**WHAT YOU WILL DO**
**a)** According to the passage on visible-residue limits, what is the main difference between pilot plant and commercial manufacturing facilities?
**b)** Reproduce the passage on visible-residue limits word for word from "The same scientific" to "marketed formulations (6).".

A visible-residue limit (VRL) currently is used in a clinical pilot plant for the introduction of new compounds (4, 5) in cases for which the VRL is lower than the acceptable-residue limit (ARL). The ARL is the amount of a formulation component that can be carried over to the next formulation with no pharmacological or adulteration concerns. The initial use of an active pharmaceutical ingredient (API) in the facility is followed by cleaning and a visual inspection against the previously determined VRL. Visually clean equipment means the current cleaning procedure is effective and the new API is not a new worst case that would require cleaning validation.
The same scientific rationale supports the use of VRLs in a manufacturing facility. The main difference between pilot plant and commercial manufacturing facilities is equipment size. Acceptable viewing parameters for the larger manufacturing equipment, including distance, viewing angle, and light level, consistently detect VRLs for several marketed formulations (6).

[Dataset entries]
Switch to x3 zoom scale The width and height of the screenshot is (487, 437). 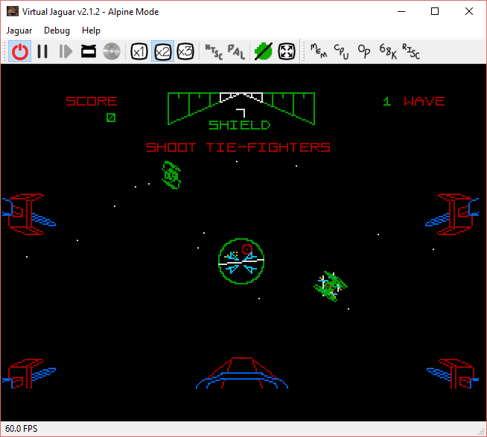[x=185, y=51]
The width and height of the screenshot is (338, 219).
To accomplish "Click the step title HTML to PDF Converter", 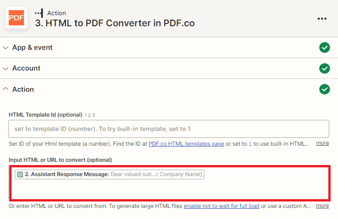I will tap(115, 23).
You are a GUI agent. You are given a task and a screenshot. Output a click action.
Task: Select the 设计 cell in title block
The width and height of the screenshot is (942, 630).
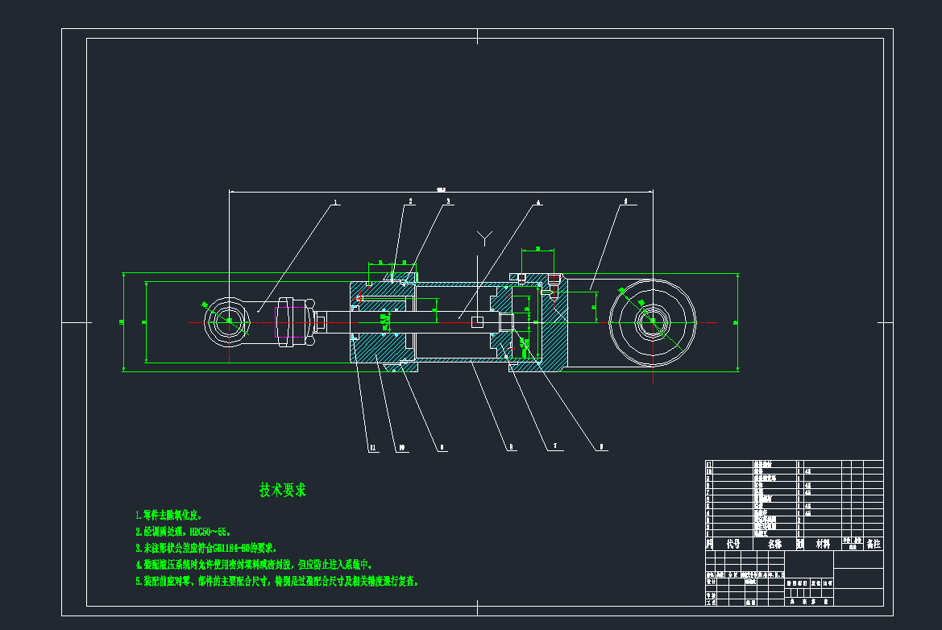[x=710, y=581]
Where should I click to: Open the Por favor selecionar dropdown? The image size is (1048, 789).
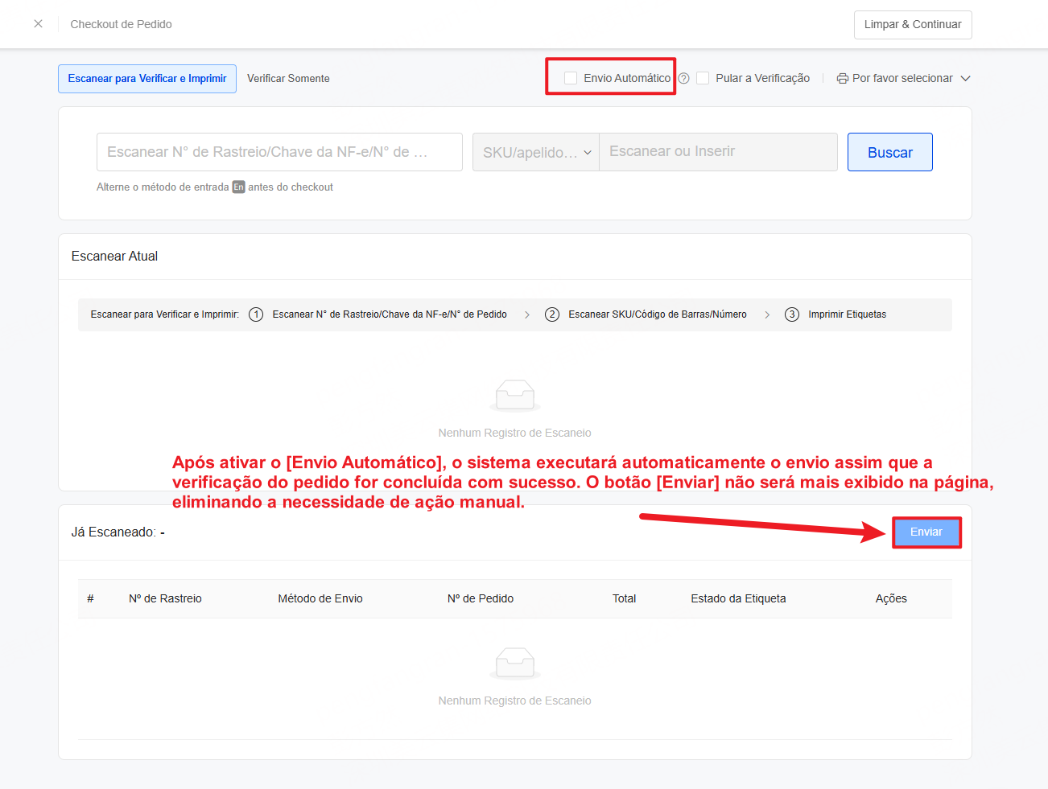(904, 79)
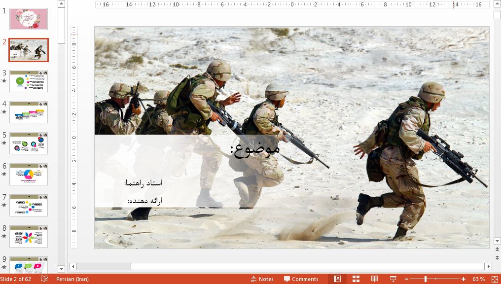
Task: Open Slide Sorter view
Action: 356,279
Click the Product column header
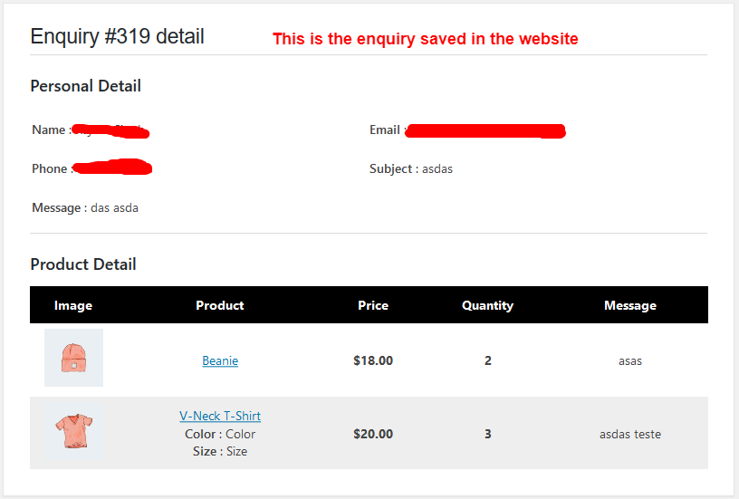The width and height of the screenshot is (739, 499). pos(220,305)
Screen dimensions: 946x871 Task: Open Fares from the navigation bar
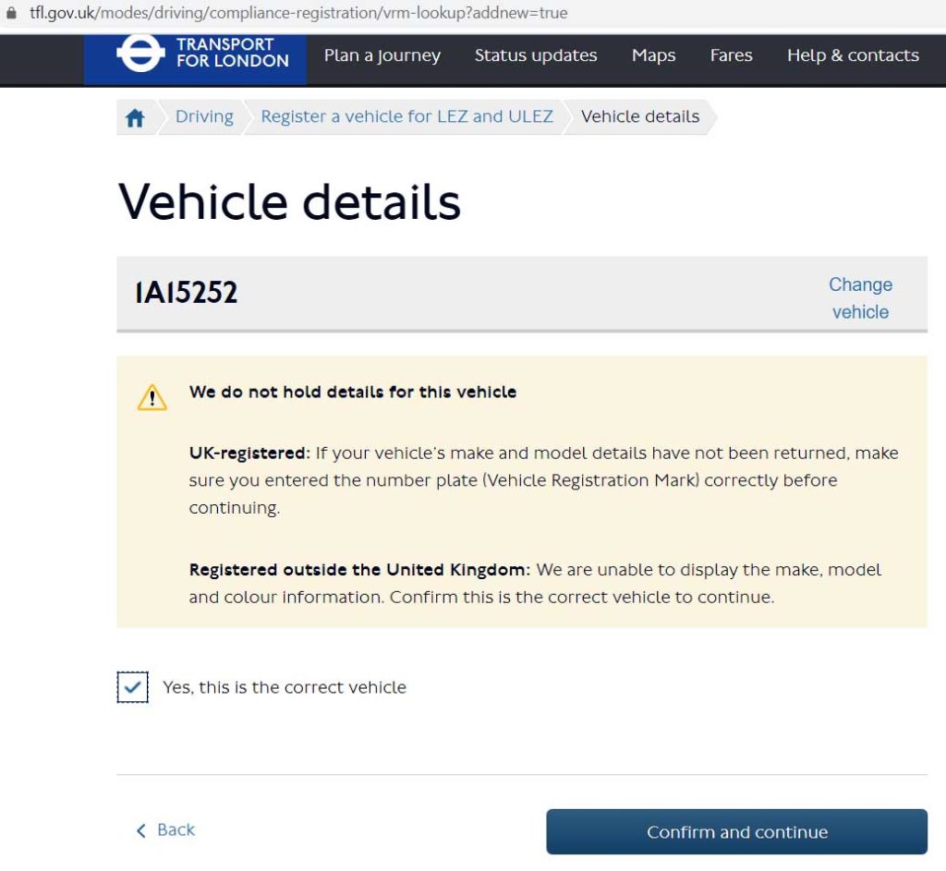pyautogui.click(x=732, y=55)
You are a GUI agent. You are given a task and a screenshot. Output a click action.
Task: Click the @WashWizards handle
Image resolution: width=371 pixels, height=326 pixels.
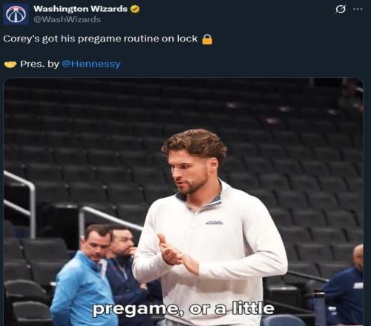tap(67, 19)
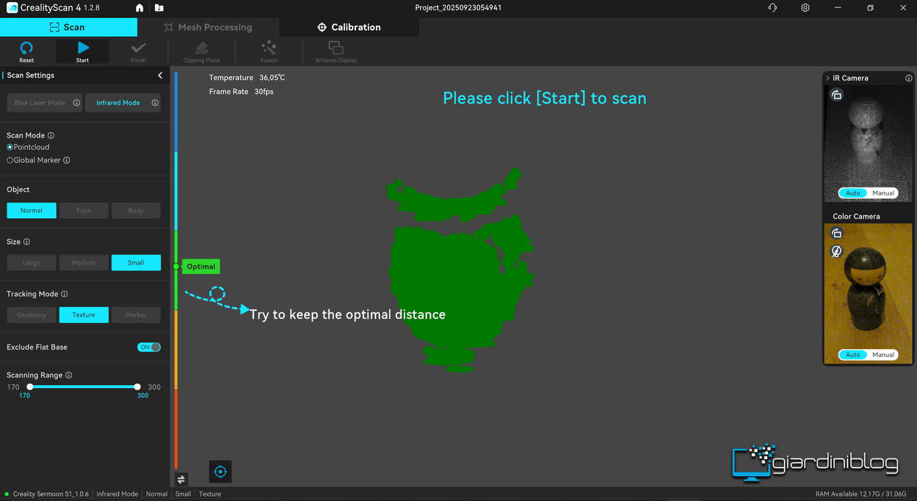Select Pointcloud scan mode radio button
The image size is (917, 501).
tap(10, 147)
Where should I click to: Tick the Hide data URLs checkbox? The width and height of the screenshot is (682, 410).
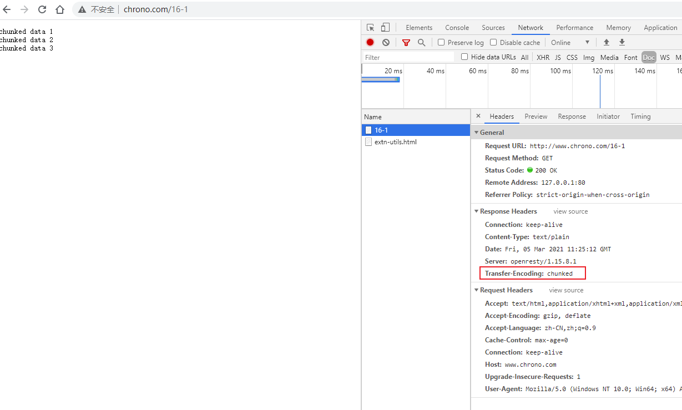tap(464, 57)
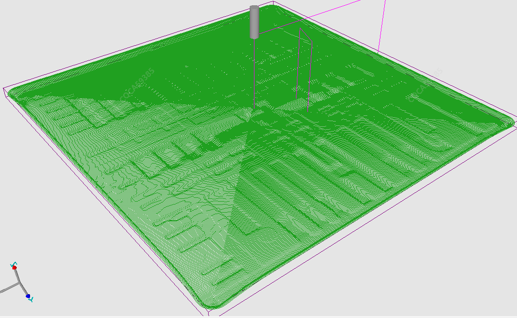Pick the left corner of the bounding box
517x318 pixels.
4,90
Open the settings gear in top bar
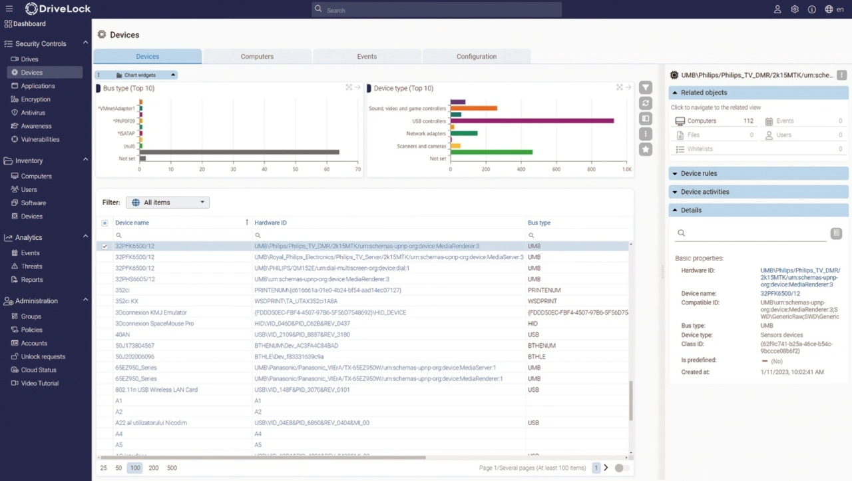This screenshot has width=852, height=481. pos(795,9)
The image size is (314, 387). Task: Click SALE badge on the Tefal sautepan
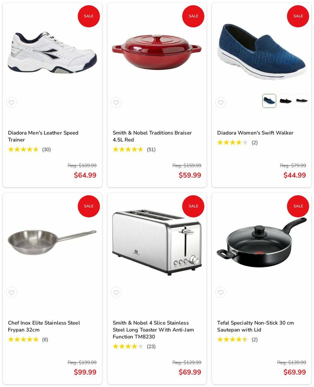298,206
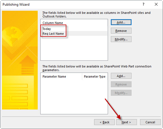The image size is (163, 129).
Task: Click empty area of the columns list
Action: [74, 48]
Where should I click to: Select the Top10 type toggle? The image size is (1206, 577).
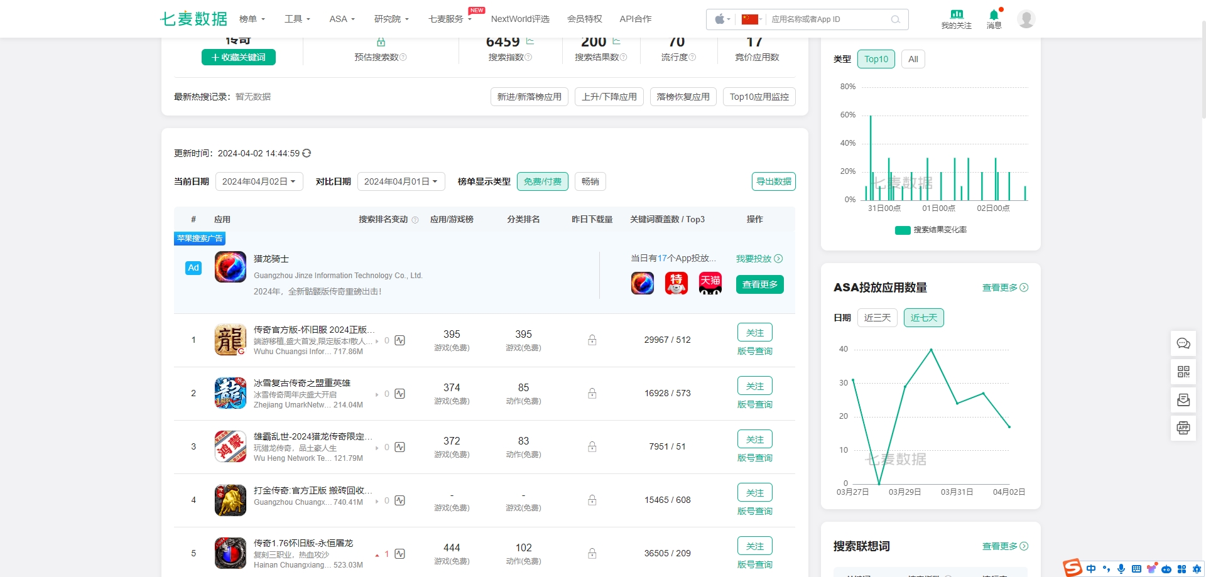tap(876, 59)
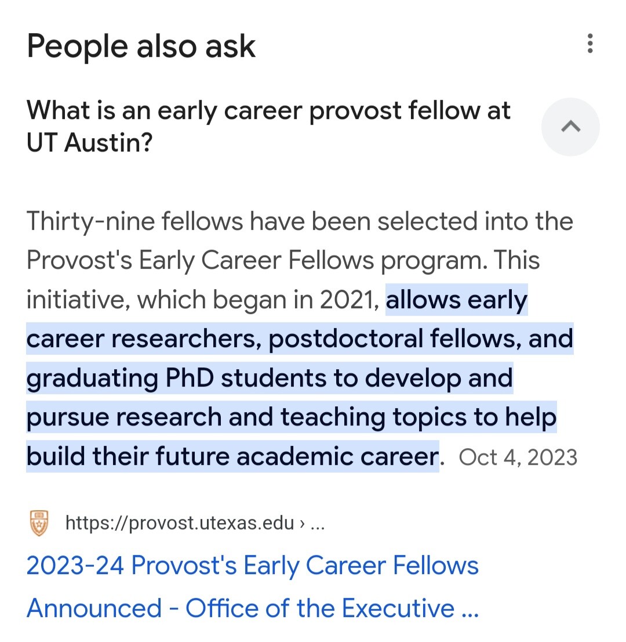Click 'Provost's Early Career Fellows program' sentence
The height and width of the screenshot is (642, 626).
coord(257,261)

**SOLVED PROBLEMS**
**a)** Equipment size.

**b)**
The same scientific rationale supports the use of VRLs in a manufacturing facility. The main difference between pilot plant and commercial manufacturing facilities is equipment size. Acceptable viewing parameters for the larger manufacturing equipment, including distance, viewing angle, and light level, consistently detect VRLs for several marketed formulations (6).